=== Data provided ===

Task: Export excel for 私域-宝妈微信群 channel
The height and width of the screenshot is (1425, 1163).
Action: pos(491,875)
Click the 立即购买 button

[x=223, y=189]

===

◆ **Short task**
Print the material above again line for line, with no changes.

◆ **Response to this task**
Task: Export excel for 私域-宝妈微信群 channel
The height and width of the screenshot is (1425, 1163).
Action: pos(491,875)
Click the 立即购买 button

[x=223, y=189]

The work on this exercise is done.